I’m trying to remember how I first heard about NerdCon, and I think it was via a visit to Rainbow Rowell’s website in late April. I had just read Fangirl and wanted to see what else she had coming out and if she would be on a book tour doing signings. (I was also only a few weeks into my time in that godawful boot cast, so reading and coloring were major stress relievers. Still are, but that’s for a separate post.)
Fast forward to the big weekend, which far surpassed any expectations. Actually, I don’t know if I had any expectations other than hearing smart people talk about cool stuff. And getting my Rainbow Rowell books signed:
She’s awesome and I got to tell her how Fangirl inspired me to propose a course on fandom/fan creations/participatory media. But this isn’t a post about that. Believe me, I’ll update you with those specifics once they are written down in complete sentences. Right now I just have a stack of books, a folder with sample syllabi, and a padlet of ideas.
Like I said, I didn’t really go in to NerdCon with specific expectations, but each and every minute in that MSP Convention Center was beyond wonderful:
- Podcasters, vloggers, artists, and writers, all of whom are fans of the other podcasters, vloggers, artists, and writers there, spoke about why stories matter, the roles of the creators, the different things communities of fans can do, and the need for safe spaces to discuss this kind of stuff.
- Hilarious things happened: juvenilia, games, mock debates, musical performances.
- Celebrated authors like John Green, Pat Rothfuss, Rainbow Rowell, Dessa Darling, and Téa Obreht shared their feelings about writing and the other stuff that comes along once your writing takes off.

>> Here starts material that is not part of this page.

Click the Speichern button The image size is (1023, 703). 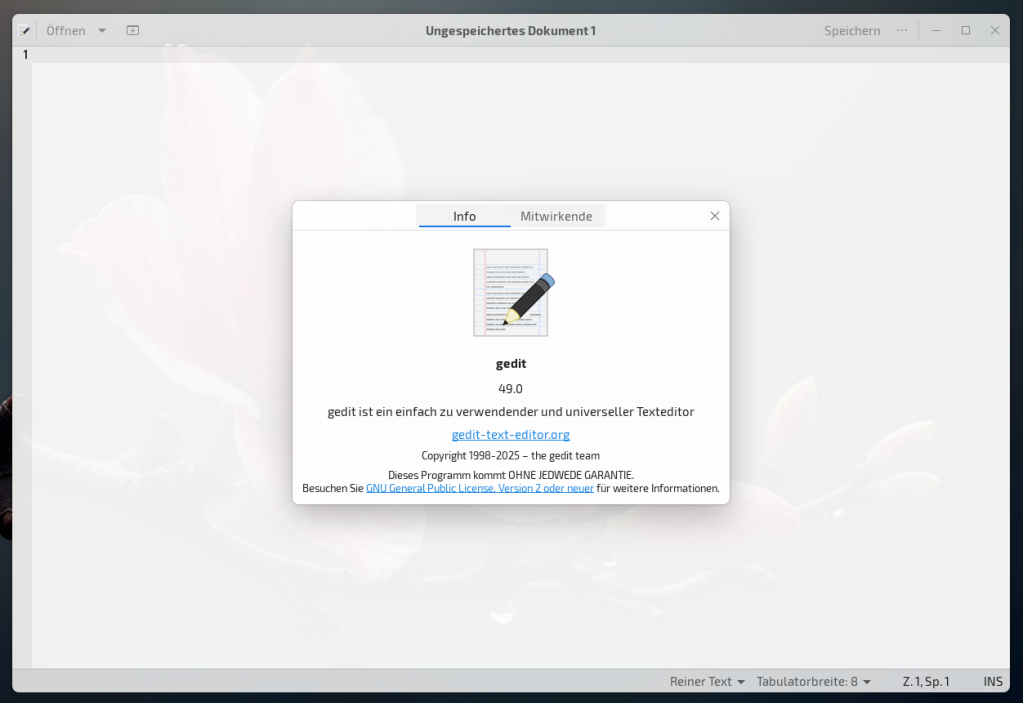[851, 31]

It’s usually good stuff, but there’s tons of bad advice and frustration too. At one point I felt they needed this panel more than we did!
But I NEEDED this weekend too, and that’s what was most unexpected.

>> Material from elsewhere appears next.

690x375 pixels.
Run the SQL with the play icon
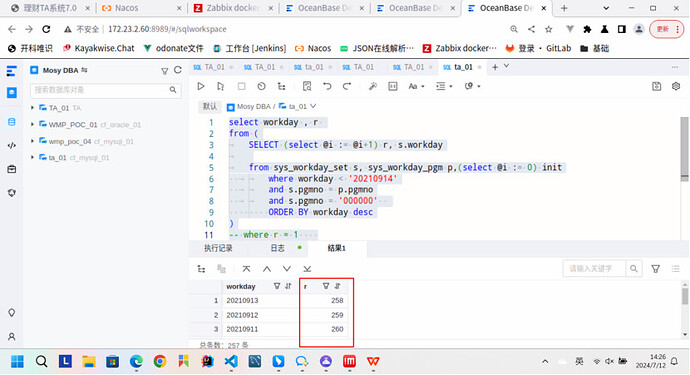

It wasn’t the usual academic mumbo-jumbo with which I surround myself. As a tenured professor of English, I obviously love the academic side of things, but this year has been A BEAST. Personally (cue the chronic pain) and professionally (thanks for nothing, Gov. Walker), it’s all I can do to get through the day. Last week, I sketched out my schedule for the week and even wrote down what hour I knew I’d be home so I could turn my brain off and pause the performance that is Dr. Daisy.

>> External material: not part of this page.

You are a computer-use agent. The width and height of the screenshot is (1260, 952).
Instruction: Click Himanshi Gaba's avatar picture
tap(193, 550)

I thoroughly enjoy teaching and I’ve got a great group of students this Fall, but sadly I don’t get to spend a lot of time focused on them. I’m in depressing meetings about budget cuts, writing reports to defend the stuff we need, or trying to navigate the wreckage of mistakenly sent emails since a ton of staff have either switched jobs or took the early retirement deal.
I NEEDED this weekend to remind me that smart people who like to read and write and live-tweet exist. I know I have people in my life and on my campus who also like to do those things, but I needed to be literally surrounded by 3,000 strangers who like those things to remember how great that feels. And that all our stories matter.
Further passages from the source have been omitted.